EXERCISE -
Would you please output the lines of the data below from the one containing "Visit Full Marketplace (299, 1269)" to the end, exactly and with nothing added?

RECORDS SHOWN -
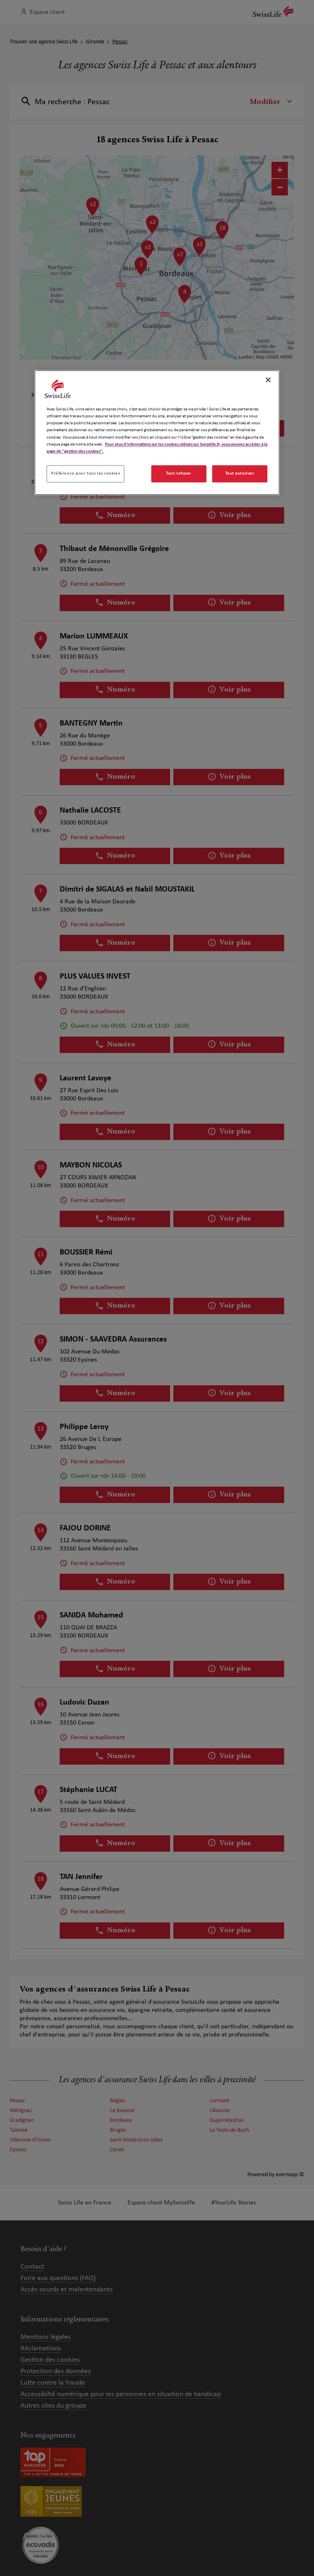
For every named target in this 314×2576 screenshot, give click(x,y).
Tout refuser (178, 473)
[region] (157, 432)
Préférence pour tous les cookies (85, 473)
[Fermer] (268, 380)
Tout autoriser (240, 473)
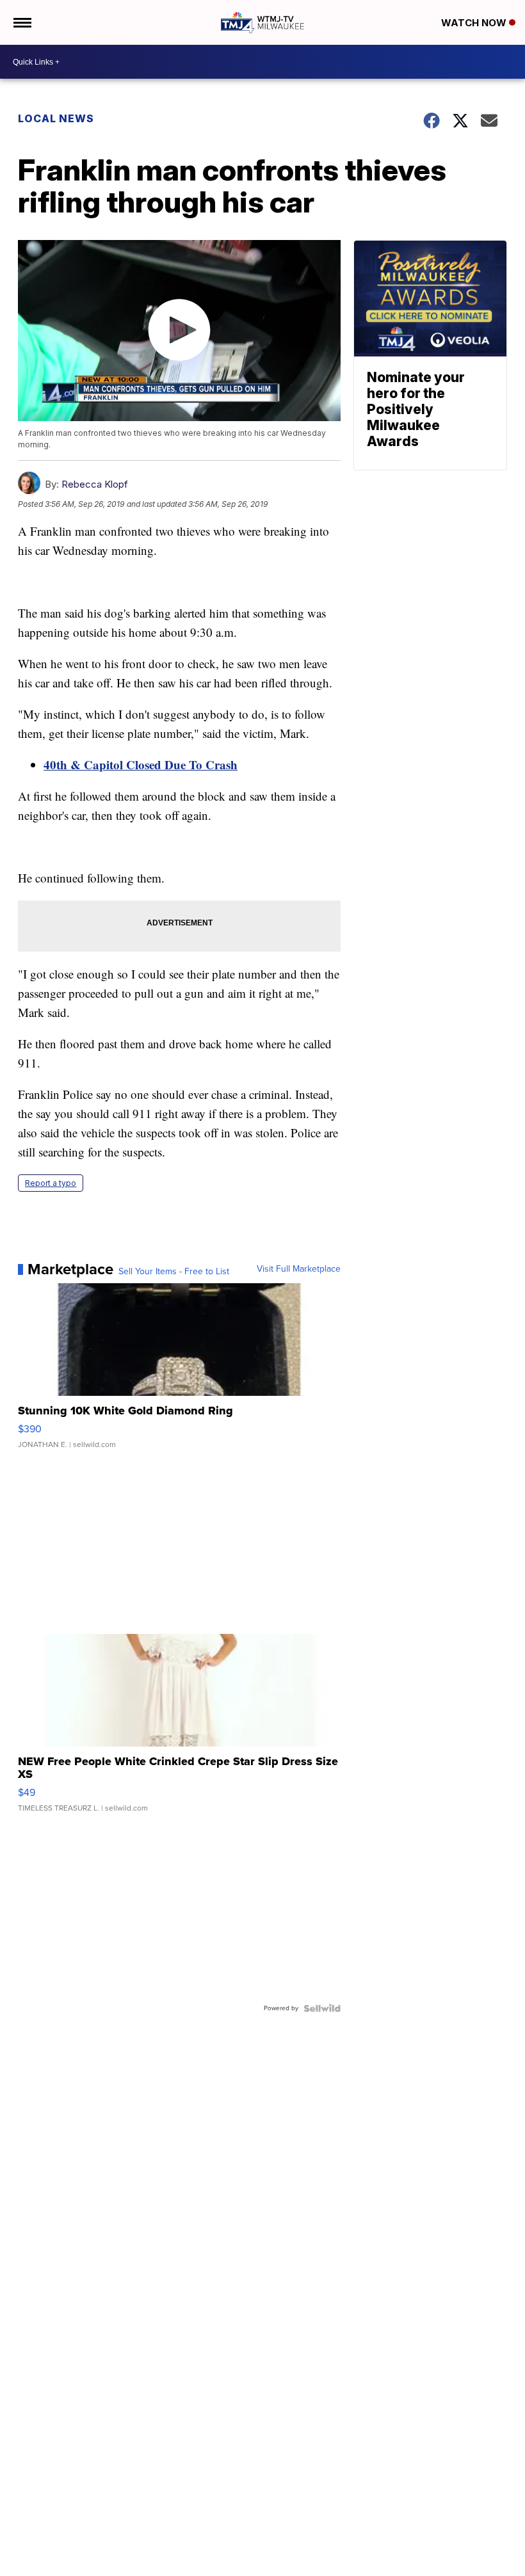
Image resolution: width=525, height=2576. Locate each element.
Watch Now (475, 23)
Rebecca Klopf (94, 484)
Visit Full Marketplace (299, 1269)
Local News (56, 118)
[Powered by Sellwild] (322, 2008)
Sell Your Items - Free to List (173, 1271)
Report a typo (50, 1183)
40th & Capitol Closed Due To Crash (141, 764)
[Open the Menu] (21, 22)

REPLY TO THE EXERCISE -
Visit Full Marketplace (299, 1269)
Local News (56, 118)
[Powered by Sellwild] (322, 2008)
Sell Your Items - Free to List (173, 1271)
Report a typo (50, 1183)
40th & Capitol Closed Due To Crash (141, 764)
[Open the Menu] (21, 22)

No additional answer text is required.